McAllister v. New York City Police Dept.

Citation49 F.Supp.2d 688
Decision Date10 June 1999
Docket NumberNo. 97Civ.7420 (KMW)(AJP).,97Civ.7420 (KMW)(AJP).
PartiesCharles MCALLISTER, Plaintiff, v. NEW YORK CITY POLICE DEPARTMENT New York City Police Department Chief, William Bratton; Augustin Rabass; Gordon Pekusic; Francisco Vargas; Carlos Martinez; Anthony Vence; Kimio David-Rivera; Joseph Rivera; Peter Maltalbano; Kevin Barry; John Freisen; Mickey Fontanez; Michael Pisano; Edward Latorres; Sally Hernandez-Pinero, New York City Housing Authority Chairwoman, Defendants.
CourtU.S. District Court — Southern District of New York

Charles McAllister, Auburn, NY, pro se.

Elisa Baldwin, Asst. Corporation Counsel, New York City, for the City defendants.

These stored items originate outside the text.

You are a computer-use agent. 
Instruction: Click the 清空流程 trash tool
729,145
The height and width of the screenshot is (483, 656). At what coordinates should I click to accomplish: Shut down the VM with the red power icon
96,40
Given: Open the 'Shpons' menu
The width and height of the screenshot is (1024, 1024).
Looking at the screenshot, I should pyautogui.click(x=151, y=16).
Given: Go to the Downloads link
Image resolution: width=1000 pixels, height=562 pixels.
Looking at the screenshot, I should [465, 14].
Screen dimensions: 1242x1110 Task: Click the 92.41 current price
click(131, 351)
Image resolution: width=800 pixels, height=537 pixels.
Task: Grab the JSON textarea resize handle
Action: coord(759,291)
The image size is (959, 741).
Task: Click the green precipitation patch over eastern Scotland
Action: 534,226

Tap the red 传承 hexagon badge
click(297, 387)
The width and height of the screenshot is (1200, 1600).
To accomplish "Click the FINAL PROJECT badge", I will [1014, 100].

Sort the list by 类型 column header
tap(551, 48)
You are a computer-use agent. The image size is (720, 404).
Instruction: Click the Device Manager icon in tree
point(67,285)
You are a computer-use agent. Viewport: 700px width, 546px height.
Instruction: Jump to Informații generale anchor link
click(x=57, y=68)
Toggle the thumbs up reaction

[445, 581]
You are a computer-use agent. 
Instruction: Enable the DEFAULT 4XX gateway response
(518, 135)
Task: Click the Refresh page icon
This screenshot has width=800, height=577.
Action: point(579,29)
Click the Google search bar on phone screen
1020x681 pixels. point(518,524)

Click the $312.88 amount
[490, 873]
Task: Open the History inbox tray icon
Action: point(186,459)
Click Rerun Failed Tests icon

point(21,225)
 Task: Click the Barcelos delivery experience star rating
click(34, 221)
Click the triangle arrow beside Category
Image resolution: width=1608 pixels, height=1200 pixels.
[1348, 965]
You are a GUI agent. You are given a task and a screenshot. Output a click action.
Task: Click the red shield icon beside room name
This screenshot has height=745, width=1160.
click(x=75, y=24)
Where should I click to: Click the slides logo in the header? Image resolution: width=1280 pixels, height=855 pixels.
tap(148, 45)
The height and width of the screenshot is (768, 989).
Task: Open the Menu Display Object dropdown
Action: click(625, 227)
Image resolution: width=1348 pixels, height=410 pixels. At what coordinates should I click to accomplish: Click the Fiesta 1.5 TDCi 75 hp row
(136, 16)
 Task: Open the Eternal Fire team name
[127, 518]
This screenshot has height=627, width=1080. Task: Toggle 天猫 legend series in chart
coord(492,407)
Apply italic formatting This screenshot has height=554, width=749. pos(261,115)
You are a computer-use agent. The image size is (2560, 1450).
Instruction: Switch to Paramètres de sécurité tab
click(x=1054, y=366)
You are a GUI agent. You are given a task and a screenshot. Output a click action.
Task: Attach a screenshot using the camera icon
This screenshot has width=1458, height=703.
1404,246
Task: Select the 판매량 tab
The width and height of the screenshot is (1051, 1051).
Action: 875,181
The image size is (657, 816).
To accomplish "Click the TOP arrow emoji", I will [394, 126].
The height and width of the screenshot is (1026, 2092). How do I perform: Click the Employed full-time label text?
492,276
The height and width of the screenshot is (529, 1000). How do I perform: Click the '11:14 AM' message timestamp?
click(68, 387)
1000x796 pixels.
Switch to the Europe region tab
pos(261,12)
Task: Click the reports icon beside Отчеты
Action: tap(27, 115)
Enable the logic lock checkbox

Ronald P. Berman, New York City, for defendant Sgt. Gordon Pekusic of Housing Authority Police.

ORDER

KIMBA M. WOOD, District Judge.

Plaintiff brought this action pursuant to 42 U.S.C. § 1983, contending that defendants denied him due process in the course of his arrest. All but one defendant moved for summary judgment pursuant to Federal Rule of Civil Procedure 56. In a Report and Recommendation dated March 22, 1999, familiarity with which is assumed, Magistrate Judge Andrew J. Peck recommended that defendants' motion for summary judgment be granted. Pursuant to 28 U.S.C. § 636(b)(1), the Court reviews de novo those portions of the Reports to which plaintiff objects. For the reasons stated below, the Court adopts the Report and its Recommendation.

I. Discussion

Plaintiff raises five specific objections to the Report, which the Court will consider in turn.

First, plaintiff objects to the Report's conclusion that the complaint be dismissed as against Officers Pekusic and Rabassa, neither of whom were named in the amended complaint. The Report noted, and plaintiff does not disagree, that these two officers were first named in plaintiff's second affidavit opposing summary judgment. (See Report at 11.) As plaintiff did not allege that Officers Pekusic or Rabassa beat him either in the amended complaint or in his deposition, the Report concluded that claims against these defendants must be dismissed. (See Report at 11-12) (quoting Raskin v. Wyatt Co., 125 F.3d 55, 63 (2d Cir.1997)) ("`[A] party may not create an issue of fact by submitting an affidavit in opposition to a summary judgment motion that, by omission or addition, contradicts the affiant's previous deposition testimony.'") (citation omitted); Harvey v. New York City Police Dep't, 93 Civ. 7563, 1997 WL 292112, *2 n. 2 (S.D.N.Y. June 3, 1997) ("To the extent plaintiff attempts to assert new claims in his opposition papers to defendants' motion, ... the Court finds that `it is inappropriate to raise new claims for the first time in submissions in opposition to summary judgment' and accordingly disregards such claims.") (citation omitted).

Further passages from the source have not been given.